Assisting humans in complex comparisons: automated information comparison at scale
Truman Yuen, Graham A. Watt, Yuri Lawryshyn
TL;DR
This work tackles the token-length and retrieval constraints of large language models in large-scale information comparison by introducing ASC$^2$End, a pre-retrieval pipeline combining abstractive summarization, criteria embedding, and retrieval-augmented generation to perform cross-document comparisons with minimal domain-specific training. It partitions tasks into machine-level (summarization) and human-level (comparison reasoning), selecting suitable models (e.g., Mistral $7$B for DS and GPT-4 for CA) to balance efficiency and reasoning quality. Through evaluation on a $1253$-document financial news corpus and a $20$-page sustainability criteria, the system demonstrates strong ROUGE performance for summarization and superior CA accuracy with GPT-4, while ablations confirm the necessity of DS, RAG, and CA. The framework achieves time- and cost-efficient scaling for automated information analysis across domains, with practical implications for rapid, evidence-based decision support in finance and other knowledge areas.
Abstract
Generative Large Language Models enable efficient analytics across knowledge domains, rivalling human experts in information comparisons.
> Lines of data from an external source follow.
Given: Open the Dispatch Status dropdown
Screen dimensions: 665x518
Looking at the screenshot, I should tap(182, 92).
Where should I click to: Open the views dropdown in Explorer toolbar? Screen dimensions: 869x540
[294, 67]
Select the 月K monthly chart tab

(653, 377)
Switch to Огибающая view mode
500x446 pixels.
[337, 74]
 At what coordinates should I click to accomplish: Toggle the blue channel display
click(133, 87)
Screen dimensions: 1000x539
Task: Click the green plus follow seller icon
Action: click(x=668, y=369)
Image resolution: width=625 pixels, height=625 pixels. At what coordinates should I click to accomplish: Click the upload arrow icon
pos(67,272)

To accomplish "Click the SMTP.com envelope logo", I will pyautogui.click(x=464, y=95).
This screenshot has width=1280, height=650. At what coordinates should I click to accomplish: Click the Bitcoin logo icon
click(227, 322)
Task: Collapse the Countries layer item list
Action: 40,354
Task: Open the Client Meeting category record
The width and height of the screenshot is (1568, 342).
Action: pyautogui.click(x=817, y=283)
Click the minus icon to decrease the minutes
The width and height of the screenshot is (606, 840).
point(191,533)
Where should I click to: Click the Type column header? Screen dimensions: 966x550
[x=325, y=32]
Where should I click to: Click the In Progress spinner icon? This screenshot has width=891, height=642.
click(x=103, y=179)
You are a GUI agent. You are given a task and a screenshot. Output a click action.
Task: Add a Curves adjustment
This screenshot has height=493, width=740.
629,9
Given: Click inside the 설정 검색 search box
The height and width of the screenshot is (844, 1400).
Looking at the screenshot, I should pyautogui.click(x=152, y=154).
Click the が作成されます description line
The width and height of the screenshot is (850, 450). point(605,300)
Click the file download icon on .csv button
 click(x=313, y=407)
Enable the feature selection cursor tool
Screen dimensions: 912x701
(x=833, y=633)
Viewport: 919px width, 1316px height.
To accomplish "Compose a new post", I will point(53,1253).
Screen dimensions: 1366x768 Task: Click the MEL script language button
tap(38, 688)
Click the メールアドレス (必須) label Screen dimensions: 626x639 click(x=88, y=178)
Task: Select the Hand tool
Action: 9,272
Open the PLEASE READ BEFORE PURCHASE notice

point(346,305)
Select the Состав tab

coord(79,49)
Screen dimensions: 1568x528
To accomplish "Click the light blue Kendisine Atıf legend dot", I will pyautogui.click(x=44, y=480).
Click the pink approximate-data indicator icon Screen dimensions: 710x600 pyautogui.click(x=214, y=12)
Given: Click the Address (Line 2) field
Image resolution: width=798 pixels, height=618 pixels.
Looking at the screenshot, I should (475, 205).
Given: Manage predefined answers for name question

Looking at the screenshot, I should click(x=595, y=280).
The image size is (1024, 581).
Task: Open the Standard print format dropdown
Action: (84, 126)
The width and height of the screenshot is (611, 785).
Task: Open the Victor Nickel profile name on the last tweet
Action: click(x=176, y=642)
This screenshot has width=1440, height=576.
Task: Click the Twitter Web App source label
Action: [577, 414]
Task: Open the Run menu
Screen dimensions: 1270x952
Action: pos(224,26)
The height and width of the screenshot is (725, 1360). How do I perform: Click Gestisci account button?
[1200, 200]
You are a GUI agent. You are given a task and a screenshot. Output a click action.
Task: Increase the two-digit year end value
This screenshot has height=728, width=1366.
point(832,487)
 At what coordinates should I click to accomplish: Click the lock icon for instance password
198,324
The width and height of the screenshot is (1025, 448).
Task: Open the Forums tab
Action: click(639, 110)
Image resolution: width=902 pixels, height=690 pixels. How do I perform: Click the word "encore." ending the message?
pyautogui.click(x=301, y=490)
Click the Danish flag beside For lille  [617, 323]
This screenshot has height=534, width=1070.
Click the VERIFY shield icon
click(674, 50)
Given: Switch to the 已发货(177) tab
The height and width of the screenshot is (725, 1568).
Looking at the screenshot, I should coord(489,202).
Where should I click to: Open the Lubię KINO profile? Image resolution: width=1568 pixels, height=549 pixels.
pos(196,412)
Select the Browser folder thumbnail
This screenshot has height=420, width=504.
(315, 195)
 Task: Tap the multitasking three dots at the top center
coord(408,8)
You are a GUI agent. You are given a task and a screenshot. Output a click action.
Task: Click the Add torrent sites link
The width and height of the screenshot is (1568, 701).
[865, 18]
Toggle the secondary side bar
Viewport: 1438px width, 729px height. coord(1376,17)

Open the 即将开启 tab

However, the applications of LLMs for information comparisons face scalability challenges due to the difficulties in maintaining information across large contexts and overcoming model token limitations. To address these challenges, we developed the novel Abstractive Summarization & Criteria-driven Comparison Endpoint (ASC$^2$End) system to automate information comparison at scale. Our system employs Semantic Text Similarity comparisons for generating evidence-supported analyses. We utilize proven data-handling strategies such as abstractive summarization and retrieval augmented generation to overcome token limitations and retain relevant information during model inference. Prompts were designed using zero-shot strategies to contextualize information for improved model reasoning. We evaluated abstractive summarization using ROUGE scoring and assessed the generated comparison quality using survey responses. Models evaluated on the ASC$^2$End system show desirable results providing insights on the expected performance of the system. ASC$^2$End is a novel system and tool that enables accurate, automated information comparison at scale across knowledge domains, overcoming limitations in context length and retrieval.